Exercise prompt: Search term "agent": work out how many lines of the data below contain it, and answer with that number alone.

Entries shown:
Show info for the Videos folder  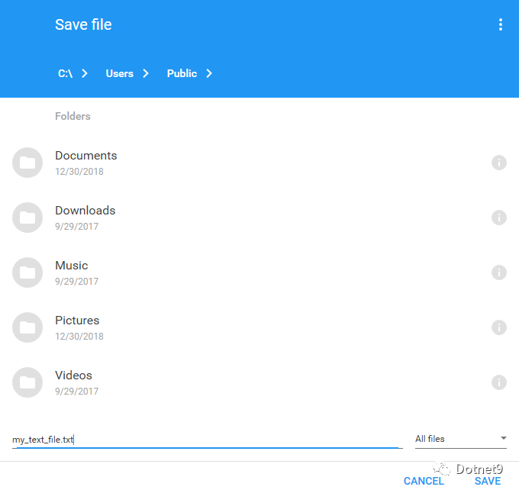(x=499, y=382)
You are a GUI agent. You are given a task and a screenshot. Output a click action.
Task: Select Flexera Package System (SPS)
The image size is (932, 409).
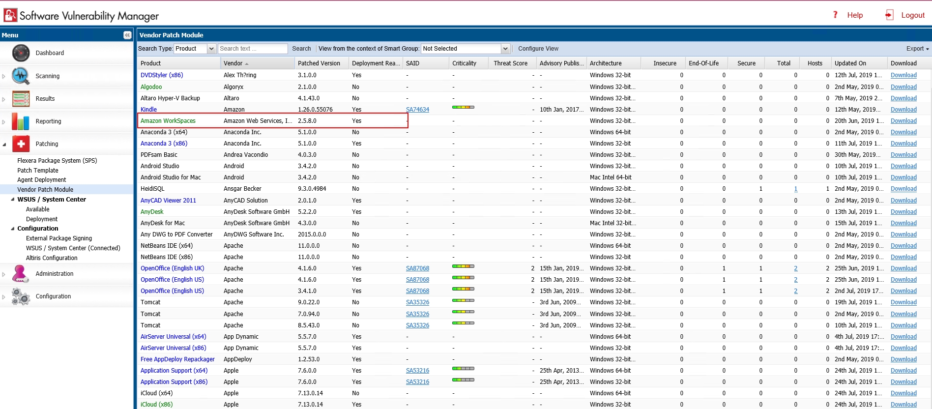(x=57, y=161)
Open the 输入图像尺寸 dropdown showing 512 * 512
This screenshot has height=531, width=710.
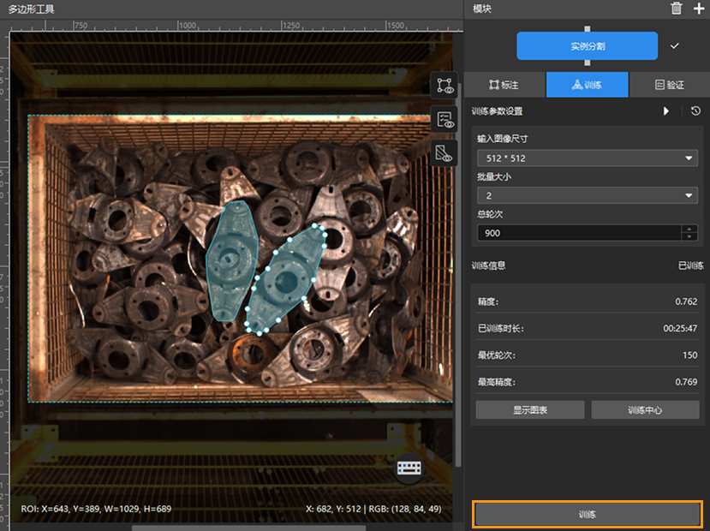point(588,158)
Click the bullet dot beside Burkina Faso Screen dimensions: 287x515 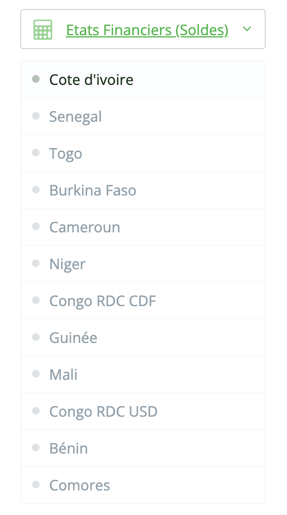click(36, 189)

...

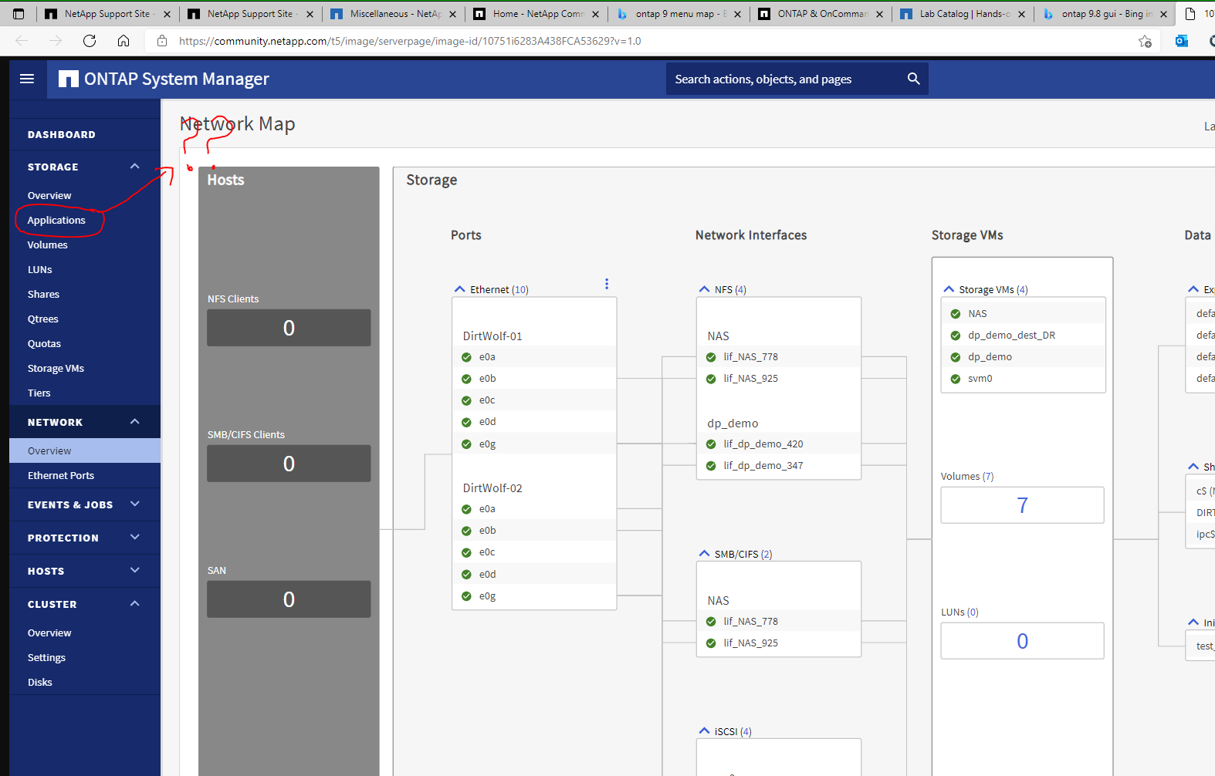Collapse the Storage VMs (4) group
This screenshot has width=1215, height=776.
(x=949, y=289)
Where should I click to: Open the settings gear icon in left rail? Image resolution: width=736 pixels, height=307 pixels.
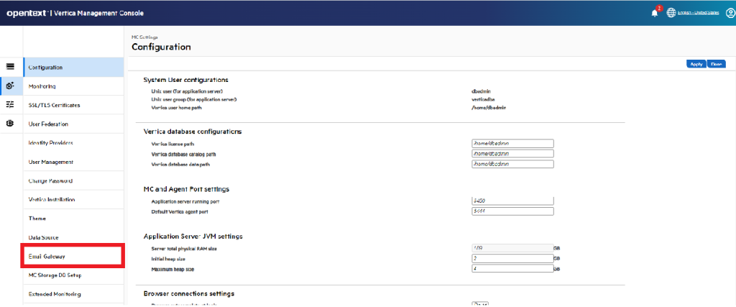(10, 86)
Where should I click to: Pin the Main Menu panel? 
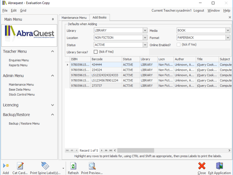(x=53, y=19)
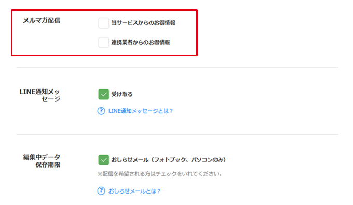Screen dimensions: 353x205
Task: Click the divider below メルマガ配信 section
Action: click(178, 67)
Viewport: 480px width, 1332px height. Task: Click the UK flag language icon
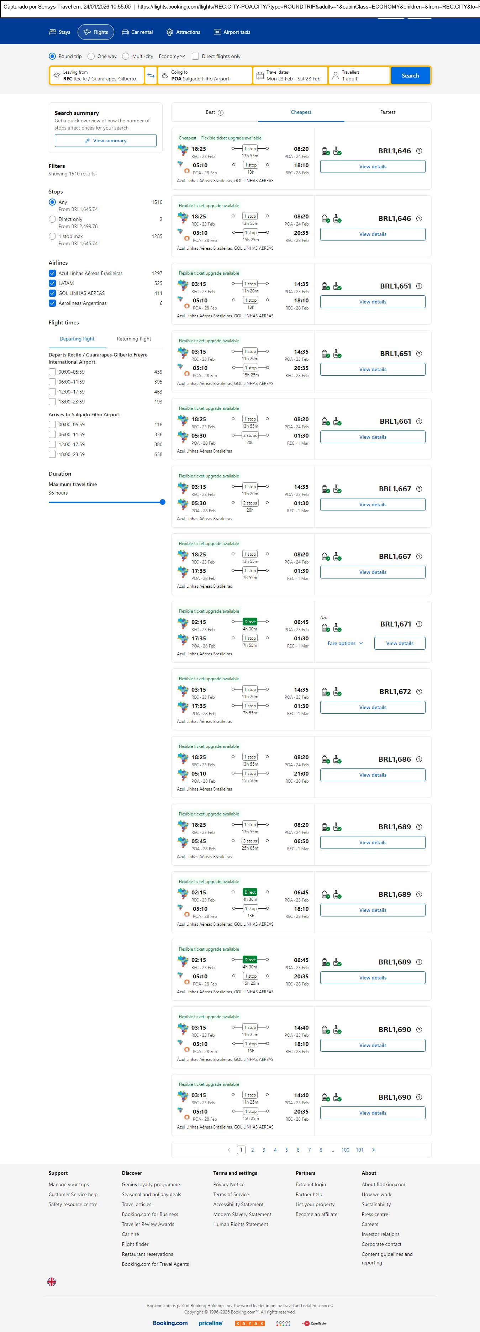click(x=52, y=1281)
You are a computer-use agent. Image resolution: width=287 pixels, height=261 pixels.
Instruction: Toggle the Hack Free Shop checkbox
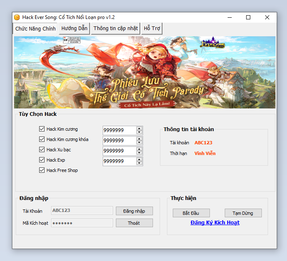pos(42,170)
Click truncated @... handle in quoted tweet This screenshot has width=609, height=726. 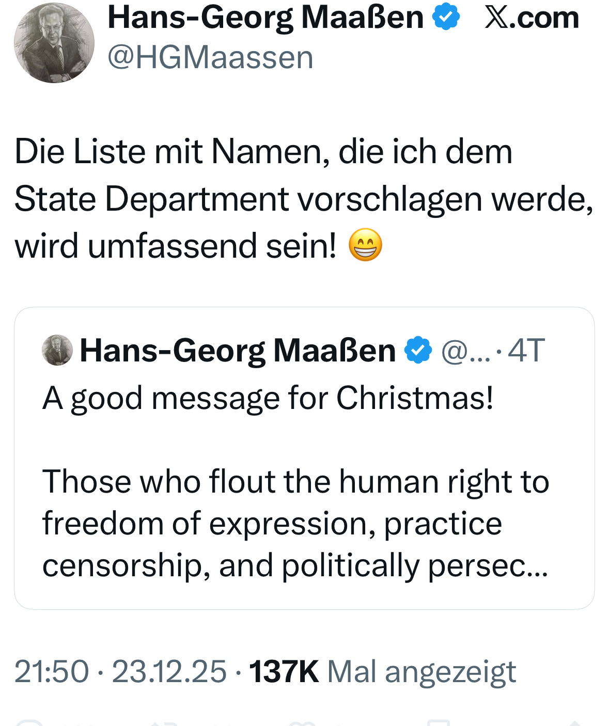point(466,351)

Task result: 2